Another truth is that it has been one of the Republican agendas for several decades to seize control of the airwaves via mergers that facilitate crowding out disparate voices. The Bush administration provided the added thrust that has made it possible for listeners from Bangor to Burbank to tune in to Rush or Sean or Bill or Neil or Glenn or Michael at three or four, or more, locations in every market. Progressive talk, a relatively recent phenomenon, has been relegated to 3d and 4th tier frequencies with very limited range and frequently very poor reception.
Let’s exchange one Right wing fallacy — or, more accurately, bald-faced lie — with another truth of the matter. The Right likes to claim how, via the dailies, listeners repeatedly manifest their preferences for them, over the progressive programs. Progressive talk personalities, Stephanie Miller (See PS below), Ed Schultz, Tom Hartmann, and Randi Rhodes, time after time after time generate greater patronage than do Rush and sidekicks in the markets where they can be heard! The distortions that weigh heavily in favor of the Righties are entirely because of the way the mergers noted previously make it so incredibly difficult for potential listeners to find a station that carries anything from the progressive perspective. It’s as close to a vertically integrated monopoly as one can conjure.

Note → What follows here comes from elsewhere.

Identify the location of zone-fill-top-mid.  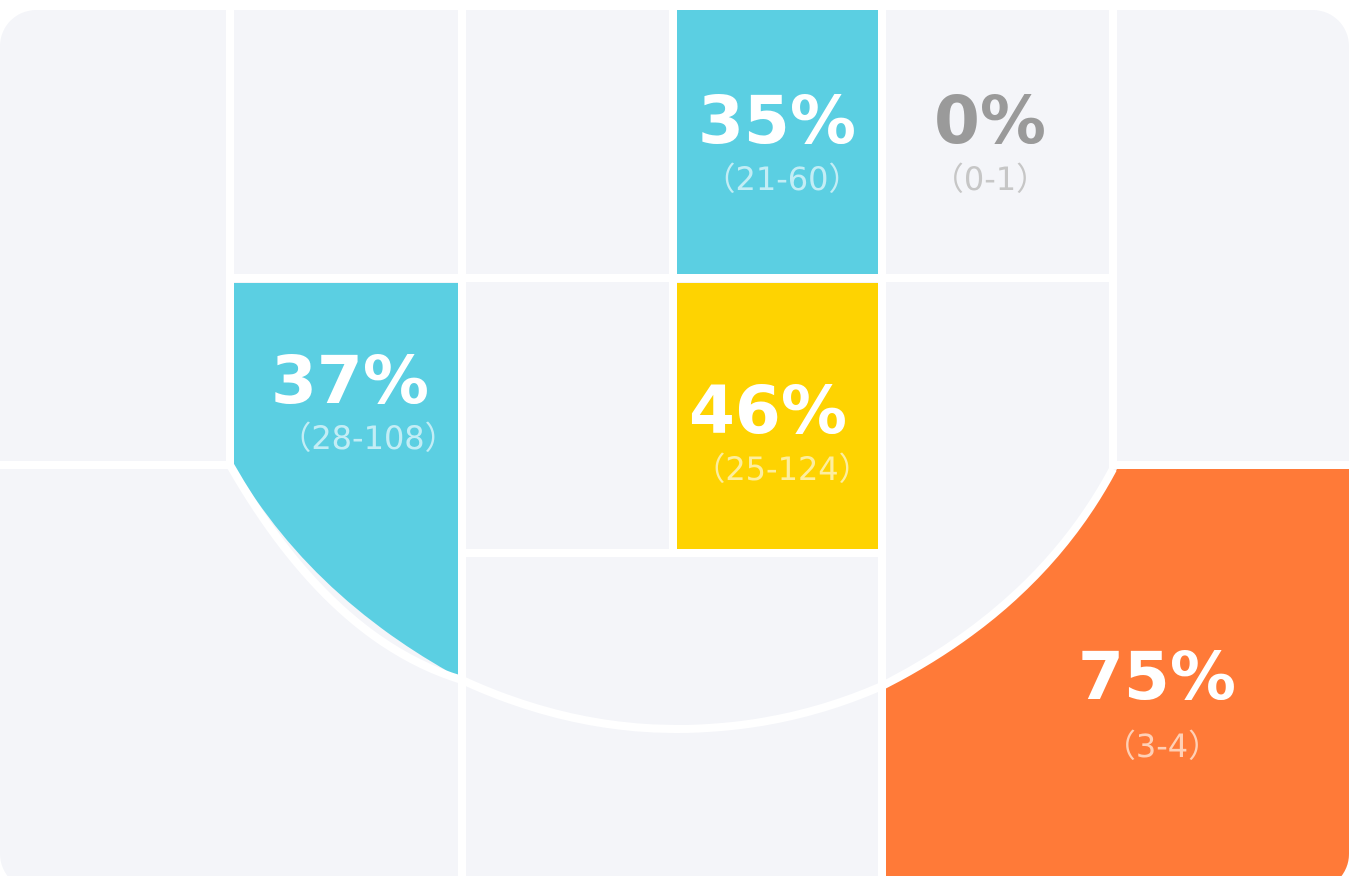
(778, 142).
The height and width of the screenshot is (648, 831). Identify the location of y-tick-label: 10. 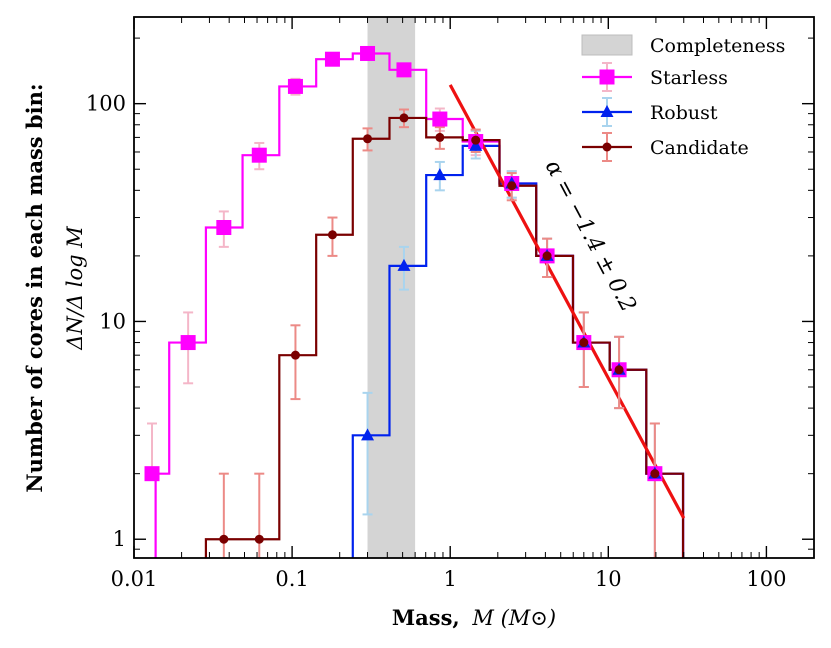
(112, 321).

Regardless that so many choose to, it’s rather difficult to take with any honest level of seriousness a claim that one side is preferred over another when the latter is denied by the former anything close to an equal field upon which to compete.
— Ed Tubbs
(PS re Stephanie Miller. In a C-SPAN interview with the station’s Brian Lamb, that aired yesterday, Sunday, February 8, (http://www.q-and-a.org/Program/?ProgramID=1218), Stephanie Miller, daughter of Arizona Senator Barry Goldwater’s 1964 vice-presidential running mate, Congressman William Miller, was asked questions concerning what the Right alleges is the Left’s efforts to close down conservative arguments via reintroduction of the Fairness Doctrine. As you can hear and see for your self, Ms. Miller made it clear that it would be an undesirable step rearward, that not a single progressive commentator has remotely argued for it, and that what is needed is not a governmental requirement the public’s airwaves be employed fairly, to foster robust debate available to listeners across the country. This, Miller insisted, was a policy the mega-broadcasting corporations ought to institute as a civic responsibility, but not one the federal government should get involved with.)